STR #3436: use of isspace(), ispunct(), and others must correctly test unicode characters

STR #3436

Application:	FLTK Library
Status:	5 - New
Priority:	4 - High, e.g. key functionality not working
Scope:	3 - Applies to all machines and operating systems
Subsystem:	Core Library
Summary:	use of isspace(), ispunct(), and others must correctly test unicode characters
Version:	1.4-current
Created By:	AlbrechtS
Assigned To:	AlbrechtS
Fix Version:	Unassigned
Update Notification:	Receive EMails Don't Receive EMails

Trouble Report Files:

Post File

#1	AlbrechtS 08:31 Nov 17, 2023

check_isalpha
0k

Trouble Report Comments:

Post Text

#1	AlbrechtS 08:14 Nov 17, 2017

This STR is a placeholder for the use of all functions like isspace() and ispunct(). These functions are not unicode aware and most of them, if not all, are defined for int's in the range -1, 0, .., 255, where -1 stands for EOF (end of file). Using these functions with int's outside this range yields "undefined" results. This has two issues: (1) moderate: the result is wrong (all platforms). (2) severe: "Debug" builds of Visual Studio run into an 'assert' failure and the program is terminated. The outcome on other platforms is at least "undefined" (i.e. it may crash as well). Note: Visual Studio "Release" builds don't fail but return wrong results. See fltk.coredev, thread "editor fails on cyrillic symbols": https://groups.google.com/d/msg/fltkcoredev/Yo3LN8jPe0A/TJBj-NzzDAAJ "start test/editord.exe, copy 'oй' and paste into editor, press Ctrl+Left (previous word, etc) and the application fails!" The above test scenario seems to be fixed now in FLTK 1.4 (but not in FLTK 1.3), but see Nikita's enumeration of other crashes in: https://groups.google.com/d/msg/fltkcoredev/Yo3LN8jPe0A/tn8HE9cKDQAJ Nikita's comment cited here in case the link above doesn't work: 1) Double click at any cyrillic word makes crash in Fl_Text_Editor, you can test it with my previos example, even after Albrecht's patch. 2) The same action in Fl_Input gives the same result (inputd.exe helps you). 3) Trying to put cyrillic symbol after first @ in label makes crash too (I used Fluid). 4) Trying to generate code in Fluid when fl file in in russian. E.g. 'Тест.fl' In other words, I found places where isspace() (isalpha(), etc) is used without mask ( & 255) and checked them. They are very suspicious ones. - End of Citation -

#2	AlbrechtS 08:23 Nov 17, 2017

More detailed information: POSIX defines the following functions, some of them may be used in FLTK (or not). Reference man7.org, POSIX man pages: http://man7.org/linux/man-pages/man3/isalpha.3p.html isalpha, isalnum, isblank, iscntrl, isdigit, isgraph, islower, isprint, ispunct, isspace, isupper, isxdigit From the man page referenced above (isalpha): "The c argument is an int, the value of which the application shall ensure is representable as an unsigned char or equal to the value of the macro EOF. If the argument has any other value, the behavior is undefined." Note: the Macro EOF is usually equivalent to the value (-1), but implementation defined.

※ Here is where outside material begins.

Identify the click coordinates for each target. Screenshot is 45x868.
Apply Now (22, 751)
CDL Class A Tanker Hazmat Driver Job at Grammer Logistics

#3	AlbrechtS 08:38 Nov 17, 2023

FWIW, I posted a shell script 'check_isalpha' that can be used to find all occurrences of the mentioned functions that are used in current FLTK (Git master, commit 44bb080c0ff81b16d48dccd8d15809f058cc68ea). This needs more investigation: 1. Check if every usage of these functions is on the correct parameter types and that the return value is properly tested. 2. Functions like 'isupper()' should verify not to test parts (single bytes) of UTF-8 sequences.